U.S. Team Tours Liberian Hospital

Members of the U.S. assessment team Cmdr. Gene Smallwood, left, and Cmdr. Christopher Clagett visit the cholera ward at the John F. Kennedy hospital in the Liberian capital Monrovia, Wednesday, July 9, 2003. Monrovia has had a cholera epidemic due to the large influx of refugees following recent fighting. (AP Photo/Ben Curtis)
AP
U.S. military assessors visited wards filled with patients nursing bandaged wounds Wednesday, coming face to face with the result of more than a decade of civil strife as they toured a damaged hospital that still provides the only surgical care for Liberia's war wounded.

The United States is considering whether to send peacekeeping forces to help end the carnage in the country founded in the 19th century by freed American slaves. West African nations plan to send 1,000 troops to Liberia within two weeks, negotiators meeting in nearby Ghana said Wednesday.

At the once-prestigious John F. Kennedy hospital — still partially ruined from Liberia's last 1989-96 civil war — shot-up patients were crammed into refurbished wards, some sleeping on mattresses on the floor.

In one partly abandoned section, the U.S. envoys crossed a water-flooded hallway by walking on top of benches.

During the latest round of fighting, civilians and wounded from both sides were brought here, sometimes still armed.

"They have guns, and you don't know if they will use them," said the hospital's chief administrator, Beuford Taylor.

Earlier Wednesday, exuberant Liberian villagers flooded a runway chanting, "We want peace, no more war," when another group of U.S. experts in military fatigues visited a Monrovia airfield to determine whether it could be used to bring in relief supplies and other material.

The United States faces mounting international pressure to send troops to lead a peacekeeping force in Liberia, a nation founded by freed American slaves in the 19th century.
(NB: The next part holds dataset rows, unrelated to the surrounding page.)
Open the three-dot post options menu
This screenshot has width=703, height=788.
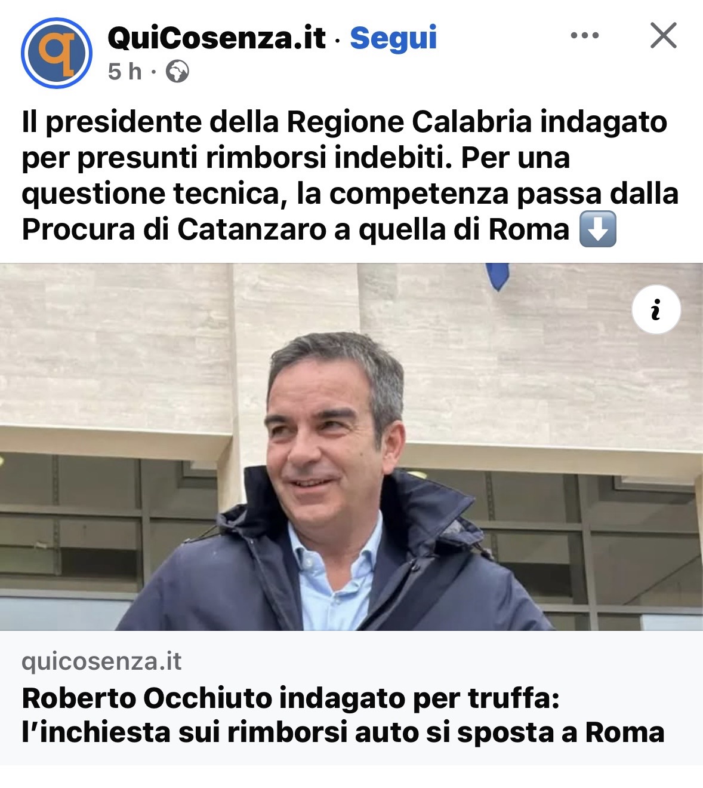point(584,36)

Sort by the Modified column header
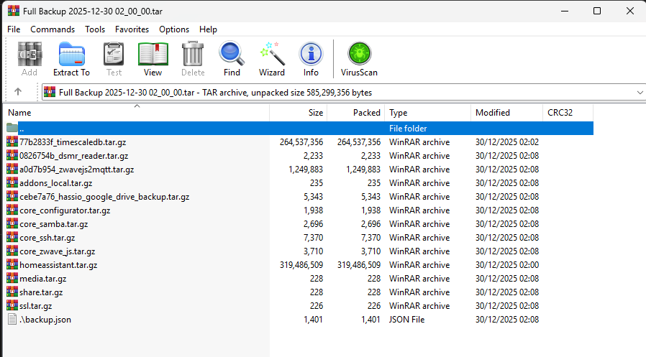493,113
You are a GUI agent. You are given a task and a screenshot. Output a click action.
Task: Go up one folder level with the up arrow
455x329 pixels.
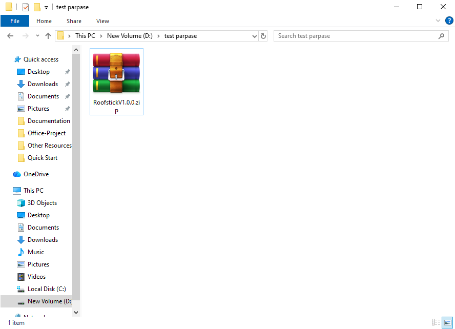(48, 36)
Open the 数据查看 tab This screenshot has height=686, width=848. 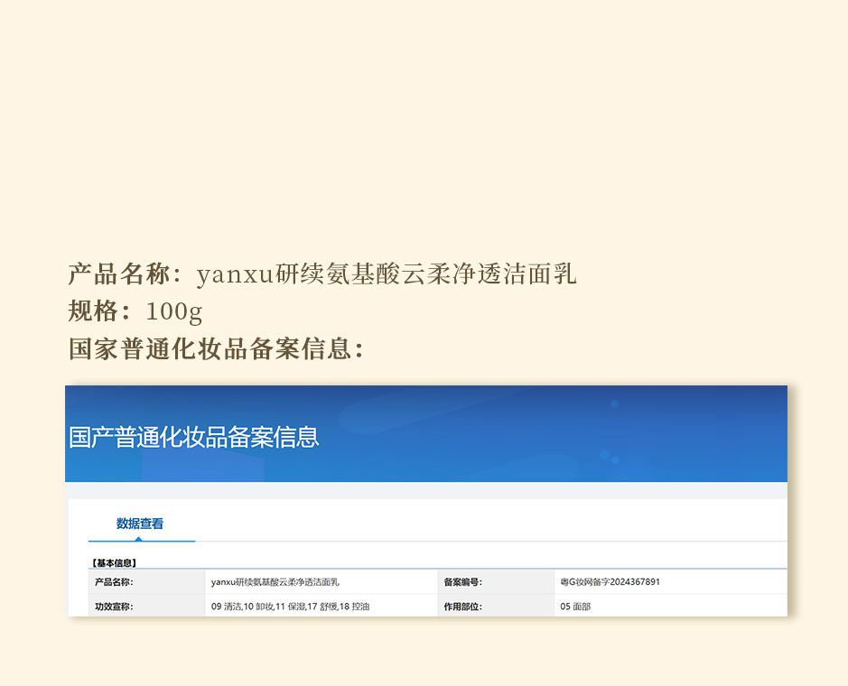point(140,524)
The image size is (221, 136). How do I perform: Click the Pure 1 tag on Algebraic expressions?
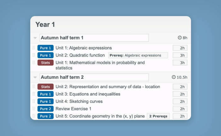(x=45, y=48)
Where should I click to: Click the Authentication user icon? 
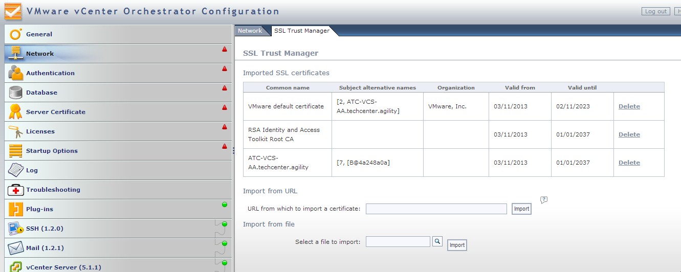click(15, 73)
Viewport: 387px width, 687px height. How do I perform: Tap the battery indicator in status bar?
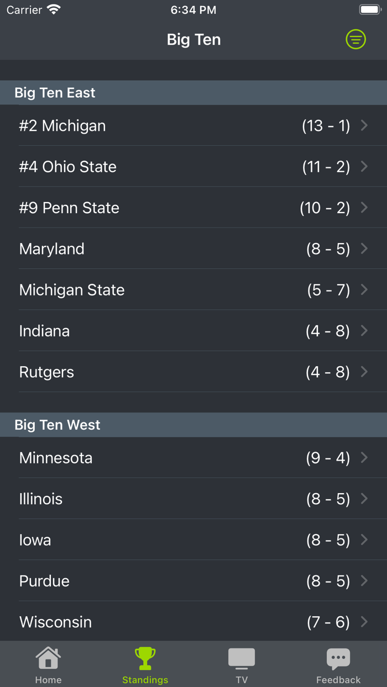click(x=369, y=9)
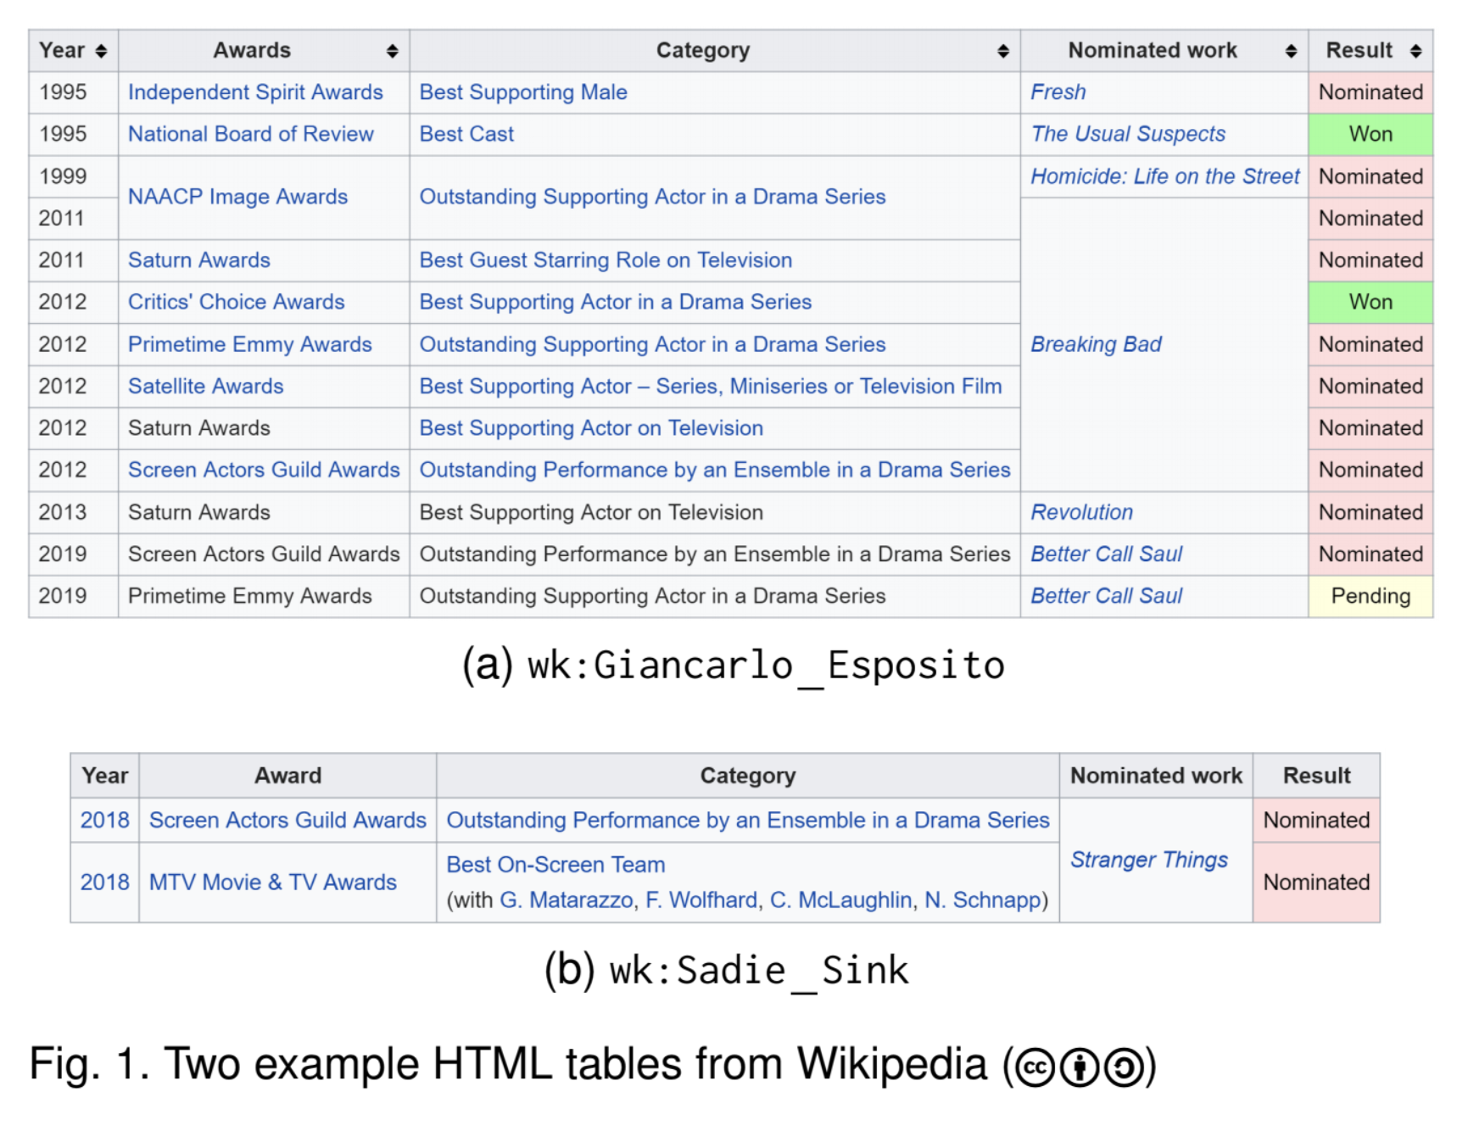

But Washington is wary of becoming too deeply involved in a West African conflict — especially with American troops already heavily committed in Iraq, Afghanistan and Kosovo.

U.S. President George W. Bush, speaking Wednesday in South Africa on the second stop of a five-nation African tour, promised to work with the United Nations and African countries to enforce an oft-violated June 17 cease-fire, and "see to see to it that Mr. Taylor leaves office so there can be a peaceful transition in Liberia." But he said he will not overextend U.S. armed forces.

Taylor — a one-time warlord wanted for war crimes in neighboring Sierra Leone — is viewed by international prosecutors, diplomats and some Liberians as the main impediment to peace in the region.

Under the cease-fire, Taylor promised to step down, clearing the way for a transitional government that will oversee fresh elections.

The United Nations and European leaders have sought U.S. troops to enforce the deal between forces loyal to Taylor and rebels surrounding his capital.

West African nations initially offered 3,000 troops and suggested the United States contribute 2,000. But negotiators meeting in nearby Ghana said Wednesday it would take too long and cost too much to mobilize a force of this size.

The West African regional bloc known as ECOWAS is now proposing to mobilize 1,250 soldiers — the first 1,000 of them within the next two weeks — and is asking the United States for 1,500, west African diplomats involved in the talks said on condition of anonymity.

Taylor has also urged the United States to send troops. On Sunday, he accepted an offer of asylum from Nigerian President Olusegun Obasanjo, but on condition that an international stabilization force is deployed to ensure an orderly transition.

Many fear Taylor's departure could spark the kind of factional violence that overran Monrovia during the last civil war.

Taylor has made it clear he still considers himself in charge of the country where he waged civil war for seven years as a rebel leader, before being elected president in 1997 with threats of plunging the country into bloodshed again if he lost.

Taylor now faces an uprising by rebels who include some of his former rivals from the 1989-96 conflict. He is also wanted by a war crimes tribunal in Sierra Leone on charges of aiding that country's notoriously brutal rebel movement, whose signature atrocity was hacking off the limbs and facial features of civilians.

Ex-combatants who fought for Taylor in the last war complained Wednesday of harassment by Monrovia's increasingly hostile population. Hundreds have sought sanctuary at an association of wounded war veterans.

The 32-member U.S. team — including military experts on civilian affairs and a security component — arrived Monday to assess security conditions in Liberia and humanitarian needs of its 3 million people.

The hospital they visited Wednesday is currently treating about 185 patients — half of them civilians, and half combatants — said Raed Aburabi, head of an International Committee of the Red Cross team providing surgery and trauma services. At the peak of fighting in June, about 400 were being cared for there.